For all its fury and high drama, President Duterte’s declared foreign policy shift from the American to the Chinese-Russian orbit is still in the realm of acoustics: more bark than bite.
So far, months after his ringing words to “cross the Rubicon” and thereafter cut the Philippines’ military and security ties with its traditional and vital ally, the United States, there has been no substantive, palpable action in the country’s domestic policy and its extension, foreign affairs. The Philippine ship of state may be buffeted by abrasive rhetoric, but it remains on the same course and destination since the 1970s: a continuing search for more pragmatic, more independent, or less entangled relations with the rest of the world, in the midst of global realities, uncertainties and turbulence.
But this situation could change dramatically if the President does what he has threatened to do: for starters, to join China and Russia in military exercises in Southeast Asia and to scuttle the annual PH-US Balikatan war games provided for by the two nations’ Mutual Defense Treaty, Visiting Forces Agreement and Enhanced Defense Cooperation Agreement. Then his thoughts and deeds would merge into a credible and coherent foreign policy paradigm, with potentially dangerous implications to the Philippines.

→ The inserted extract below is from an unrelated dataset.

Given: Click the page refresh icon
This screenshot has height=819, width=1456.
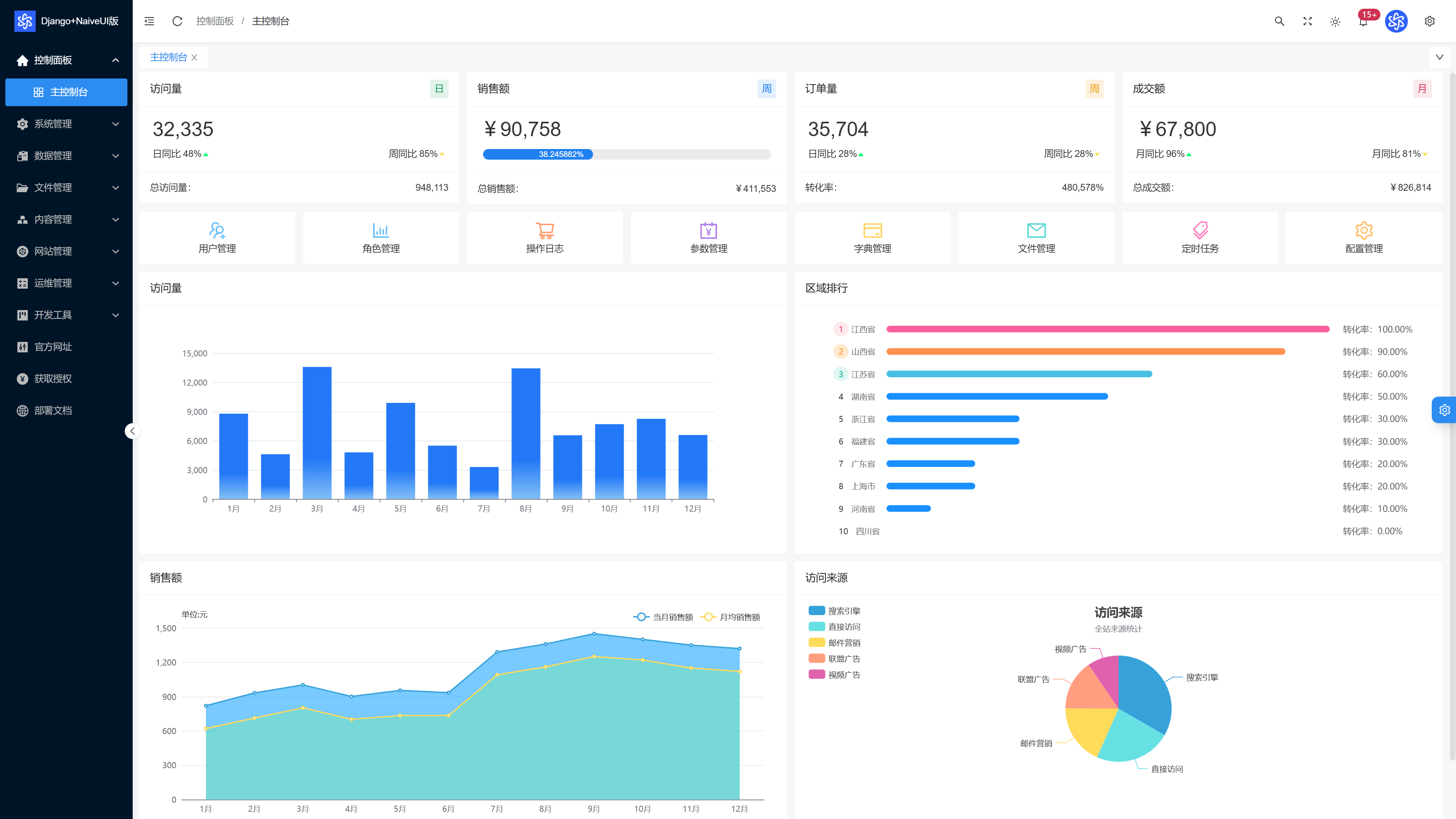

Let’s face it: America is an empire. It may be on the decline, but it is expected to remain in the foreseeable decades the most powerful nation on earth. Washington will not take kindly to humiliating insults backed by concrete action that threaten vital US interests. The South China Sea, through which pass more than $5 trillion worth of trade annually is certainly vital to US interests, as well as to those of the two developing Asian hegemons, China and Japan. And as China continues to militarize the strategic area, in defiance of the Permanent Court of Arbitration’s ruling that its “nine-dash line” is illegal, the dangerous arms race in the region is expected to intensify.

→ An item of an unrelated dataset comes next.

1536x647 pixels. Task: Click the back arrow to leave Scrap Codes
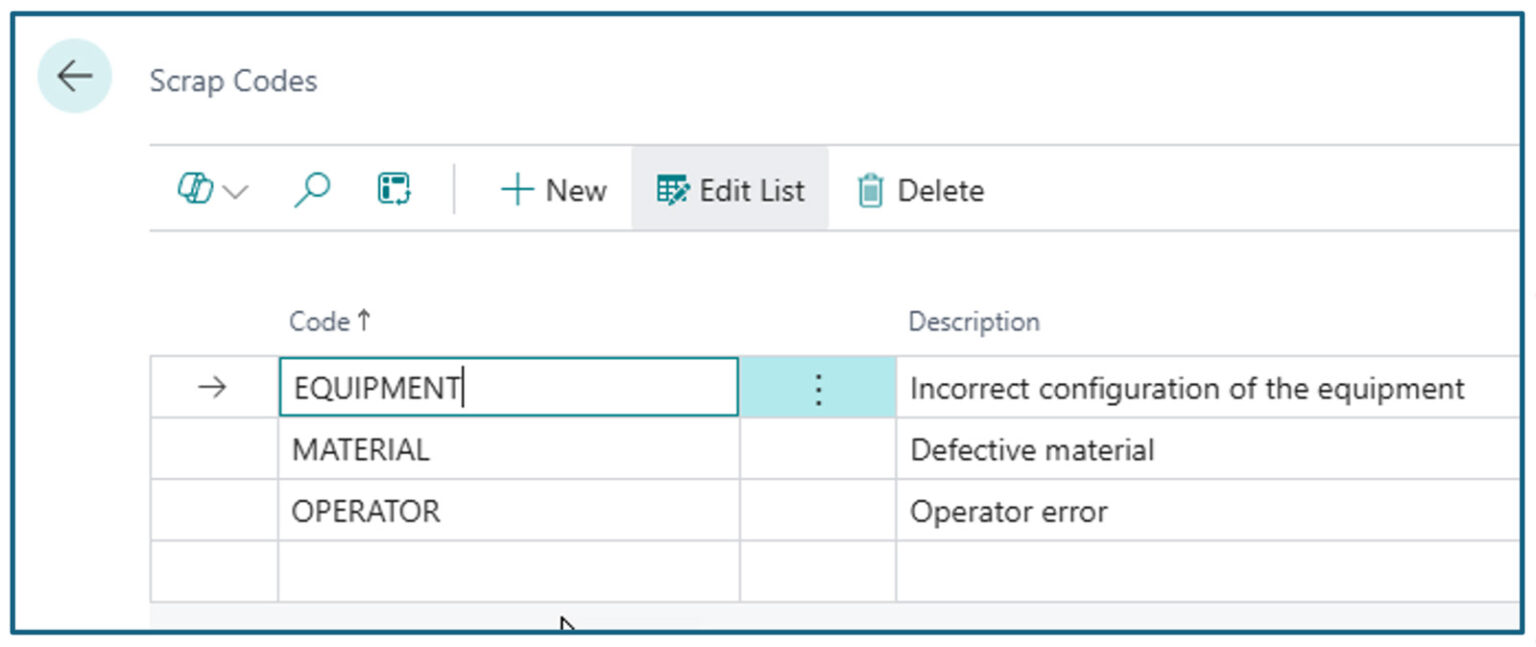point(73,75)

To date, despite all the alarming media reports, America and China appear to be just “shadow boxing,” flexing military muscle for domestic consumption but reluctant to cross each other’s red line. Here’s why: America has encircled China with powerful containment military forces since the end of World War II, and thus unofficially recognizes China’s right as a coastal state to exercise some presence over the seas and features vital to its economy and national security, provided Beijing respects freedom of navigation and refrains from intolerable belligerence.
The strategic partnership between the two rivals, marked by the strong dependence of China’s exports on the vast American market and its huge investments in US bonds (over $1 trillion worth), also constitutes strong brakes to a shooting war in Asia.
With China’s unrelenting socioeconomic problems, triggered by the Wall Street crash in 2008 which greatly hobbled export-dependent economies like itself and Russia, it becomes even more urgent for Beijing to demonstrate strength through relatively safe but effective symbolic display of power in the South China-West Philippine Sea. President Xi Jinping needs to unify his country as China’s economic weakness translates to shuttered malls, vacant buildings, rising debts and domestic unrest. China’s economic and maritime master plan, dubbed “One Belt, One Road,” is its ambitious strategy to kill two birds with one stone: boost its troubled economy and ensure a reserve trade route with the rest of the world if, in the event of war, America decides to close the maritime choke points in the East and South China Seas.
During such a crisis, calling on Russia to be the Philippines’ “protector,” as Mr. Duterte recently did aboard a visiting Russian naval vessel, is hardly an option. President Vladimir Putin couldn’t even protect a Russian jetliner with 224 passengers on board from being blown up by terrorists over Egypt in 2015, or his own ambassador from assassination in Turkey last month.